Cormorants are especially often blamed for
declining fisheries, since they often find fish
where humans can’t, and habitually eat their
catch in plain view. The European Commission
is now drafting a proposal to rescind the protection
cormorants received in 1979 under Annex I
of the European Directive on the Conservation of
Wild Birds. Cormorants would retain protection
in Britain under the 1981 Wildlife and
Countryside Act––which does, however, permit
some licensed culling.
“Permission is rarely granted, and then
only for small numbers of birds,” according to
London Times countryside correspondent Michael
Hornsby.
Unmollified by Liverpool John Moores
University research that shows cormorants have
nothing to do with the decline of fish stocks,
British anglers are clamoring for cormorants to be
reclassified as “vermin,” with an open season.
Similar sentiments are evident in North America,
especially around the Great Lakes and the St.
Lawrence basin.
The Royal Society for the Protection of
Birds, while defending cormorants, is conspicuously
absent from efforts by Animal Concern of
Scotland to stop the annual slaughter of about
2,000 young gannets at Sula Sgheir rock, by 10
“men of Ness,” who are selected each year as an
honor by the villages of Lewis Island in the Outer
Hebrides. Carried on for 800 years, the killing was exempted
from the 1954 Protection of Birds Act, and is okay with the
RSPB, according to Caroline Davies of the London Daily
Telegraph, because “it is a tradition, it is not illegal, and is not
a conservation issue, as the gannet population is healthy and
rising.”
But it is politically and ethically difficult for conservationists
to make a case against animal killing for purported
economic or cultural reasons, if they condone and even encourage
mass killing themselves, either to benefit favored species
or because hunting license sales help fund their projects.
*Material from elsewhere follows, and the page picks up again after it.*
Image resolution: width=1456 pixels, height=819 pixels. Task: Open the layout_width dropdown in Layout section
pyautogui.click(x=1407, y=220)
Taking a different approach, Gibralter Ornithological
and Natural History Society general secretary John Cortes is
leading an effort to introduce Spanish ravens and red foxes to
The Rock to control yellow-legged gulls, now estimated at
35,000 and rising, compared with a human population of
27,000. The ravens are close relatives of the crows killed in
South Africa. The red foxes are close relatives of those the
National Audubon Society wants the U.S. Fish and Wildlife
Service to annihilate wherever they prey upon piping plovers
and clapper rails. Cortes works on the theory, though, that
nature prefers a natural process to direct human intervention,
and that if human settlements weren’t in the way, the ravens
and foxes might be on The Rock already.